コース
久賀島産車海老真丈 玄米摺り流し 冬菇 三つ葉 あられ
小さな椀に玄米の摺り流しを張り、車海老の真丈を沈める。上に冬菇と三つ葉、まわりに玄米のあられ。車海老は久賀島の養殖。
冬菇の出汁が美味い。真丈は海老が万歳。玄米のあられは、おこげご飯みたいだ。
造里 伊勢海老 崎山産シビ 奥浦産縞鯵
造里の前に、生きた伊勢海老を大皿に載せて見せに来る。標準サイズ。
出てきたのは、透き通った伊勢海老の身、崎山のシビ、奥浦の縞鯵。青い柑橘の輪切りとわさび。
伊勢海老はぷりぷりで、すっきりしているのに甘さがあり、上品な後味が残る。シビはさっぱり。縞鯵は旨みがあって、少し脂も乗る。伊勢海老が凄い。
吸物 九絵 蕪 青味 柚子
黒い椀に、九絵と蕪、青味の莢が一つ。柚子。
九絵は味が抜けていそうで、しぶとく残る。出汁は良い濃さ。
凌ぎ 雲丹唐墨五島うどん
青いガラスの器に五島うどんを巻いて、雲丹を載せ、唐墨を削りかける。あおさを散らす。雲丹は五島の塩ウニ、唐墨は長崎のもの。
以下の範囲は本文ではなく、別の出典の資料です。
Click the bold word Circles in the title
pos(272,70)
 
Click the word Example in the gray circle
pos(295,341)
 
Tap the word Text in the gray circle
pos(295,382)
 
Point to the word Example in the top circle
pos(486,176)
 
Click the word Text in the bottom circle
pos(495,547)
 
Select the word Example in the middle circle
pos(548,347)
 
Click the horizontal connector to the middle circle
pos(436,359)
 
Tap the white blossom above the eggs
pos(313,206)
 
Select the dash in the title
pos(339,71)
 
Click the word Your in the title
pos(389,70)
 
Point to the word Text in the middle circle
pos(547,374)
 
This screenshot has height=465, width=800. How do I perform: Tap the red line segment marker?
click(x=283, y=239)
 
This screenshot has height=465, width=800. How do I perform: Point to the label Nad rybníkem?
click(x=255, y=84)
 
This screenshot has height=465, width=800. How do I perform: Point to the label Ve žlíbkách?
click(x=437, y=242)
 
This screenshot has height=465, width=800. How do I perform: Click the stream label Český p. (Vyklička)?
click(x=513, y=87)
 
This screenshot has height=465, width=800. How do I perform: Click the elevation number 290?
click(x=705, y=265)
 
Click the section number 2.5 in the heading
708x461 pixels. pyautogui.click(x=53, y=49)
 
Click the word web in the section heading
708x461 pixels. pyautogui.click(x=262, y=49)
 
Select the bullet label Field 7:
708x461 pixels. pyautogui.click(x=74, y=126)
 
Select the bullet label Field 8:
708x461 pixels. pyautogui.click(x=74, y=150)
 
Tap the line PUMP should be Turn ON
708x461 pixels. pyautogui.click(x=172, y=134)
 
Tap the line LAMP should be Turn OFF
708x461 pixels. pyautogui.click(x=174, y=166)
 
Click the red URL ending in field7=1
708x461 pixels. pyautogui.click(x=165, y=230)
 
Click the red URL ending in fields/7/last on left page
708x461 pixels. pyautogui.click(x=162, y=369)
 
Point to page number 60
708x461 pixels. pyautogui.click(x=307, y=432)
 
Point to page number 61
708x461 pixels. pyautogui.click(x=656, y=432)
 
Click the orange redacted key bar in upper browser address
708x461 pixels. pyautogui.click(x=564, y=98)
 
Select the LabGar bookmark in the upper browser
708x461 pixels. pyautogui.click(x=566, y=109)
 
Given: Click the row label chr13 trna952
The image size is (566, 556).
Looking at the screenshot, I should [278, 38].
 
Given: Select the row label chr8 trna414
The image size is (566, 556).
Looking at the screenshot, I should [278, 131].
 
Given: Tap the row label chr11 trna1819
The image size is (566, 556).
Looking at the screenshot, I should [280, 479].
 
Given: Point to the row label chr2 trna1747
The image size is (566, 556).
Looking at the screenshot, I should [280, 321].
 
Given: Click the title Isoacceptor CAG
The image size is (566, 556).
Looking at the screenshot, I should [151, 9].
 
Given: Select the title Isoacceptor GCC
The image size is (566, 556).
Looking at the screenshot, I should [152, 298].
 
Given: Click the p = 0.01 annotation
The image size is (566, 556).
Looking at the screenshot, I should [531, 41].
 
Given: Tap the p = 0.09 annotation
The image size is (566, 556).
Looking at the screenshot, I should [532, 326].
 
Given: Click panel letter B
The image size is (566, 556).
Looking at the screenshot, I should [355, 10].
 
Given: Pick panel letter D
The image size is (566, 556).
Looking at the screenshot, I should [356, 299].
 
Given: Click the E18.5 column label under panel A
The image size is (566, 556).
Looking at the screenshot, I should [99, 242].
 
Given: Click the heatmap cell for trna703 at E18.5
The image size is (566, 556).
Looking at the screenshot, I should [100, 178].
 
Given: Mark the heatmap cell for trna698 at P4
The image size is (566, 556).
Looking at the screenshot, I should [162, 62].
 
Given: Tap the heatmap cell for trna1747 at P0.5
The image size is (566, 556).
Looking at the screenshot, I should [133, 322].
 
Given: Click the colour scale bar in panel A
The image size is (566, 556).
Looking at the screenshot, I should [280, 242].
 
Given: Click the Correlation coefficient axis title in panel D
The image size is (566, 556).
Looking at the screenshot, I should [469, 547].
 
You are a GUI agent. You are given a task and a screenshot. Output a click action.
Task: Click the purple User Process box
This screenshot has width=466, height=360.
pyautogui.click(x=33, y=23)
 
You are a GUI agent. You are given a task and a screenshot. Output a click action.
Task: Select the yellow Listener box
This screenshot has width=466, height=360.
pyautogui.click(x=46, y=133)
あおさの香りと味が凄い。雲丹に負けない。全部混ざると海の味になる。塩っけはちょうど良く、後味に余韻が残って素晴らしい。
焼物 伊勢海老 海老味噌焼き
造里で見せた伊勢海老を、半割にして海老味噌を塗って焼く。脚も頭もそのまま、緑の長皿に一匹分。薄紅の大根を添えて。
香りが反則。味噌が強めだけれど、後から海老が勝つ。
箸休め あんぽ柿クリームチーズ
あんぽ柿を二つに切って、クリームチーズを挟む。葉を一枚添える。
クリームチーズで食べやすい。味は富山で食べたのと同じ。
焜炉 五島牛すきやき
土鍋を火にかけて運んでくる。五島牛の薄切り、えのき、舞茸、青菜。割下は濃い色。
牛は肉厚で少し硬め。味わいがある。
食事 五島牛ステーキ 五島米なつほのか 赤出汁 香物
五島牛のステーキが数切れ、ローズマリーとパプリカ、わさびと佃煮を添えて。塩が別に付く。五島米なつほのかの白飯、赤出汁、香物。
五島牛は赤身の最高級。噛みごたえも味もある。赤出汁も合う。米が意外に美味しい。
甘味 かんころ大福 抹茶プリン
白いカップにプリン。上に抹茶をまぶした四角と金箔。皿には紫芋の色をしたかんころ大福が一つ、粉をふって置いてある。プリンの卵は大石ファーム、大福には苺が入る。
まとめ
五島リトリート ray の ray dining で12月4日の夜。久賀島の車海老の真丈から、伊勢海老の造里、九絵の吸物、雲丹と唐墨の五島うどん、伊勢海老の海老味噌焼き、五島牛のすきやきとステーキ、最後はかんころ大福と抹茶プリンまで。
一番は伊勢海老。造里で標準サイズの一匹を見せてから捌いて、身はぷりぷりで甘く、後味まで上品。同じ海老が焼物で海老味噌をまとって戻ってくる。香りが反則で、味噌が強めでも最後は海老が勝つ。一匹を二度、違う顔で出してくる。
凌ぎの五島うどんも素晴らしい。五島の塩ウニと長崎の唐墨に、あおさの香りと味が雲丹に負けずに立ってくる。全部混ざると海の味で、塩っけがちょうど良い。
献立は産地が五島の中の地名で書いてある。久賀島の車海老、崎山のシビ、奥浦の縞鯵、五島うどん、五島牛、五島米なつほのか。
酒とワインはグラスで一杯ずつ。シャンパーニュで始めて、造里で樽酒、吸物で長崎美人の大吟醸、焼物は大分の安心院のシャルドネ、すきやきとステーキでジュヴレ・シャンベルタンとマルゴー、甘味に安心院のデラウェアのロゼ。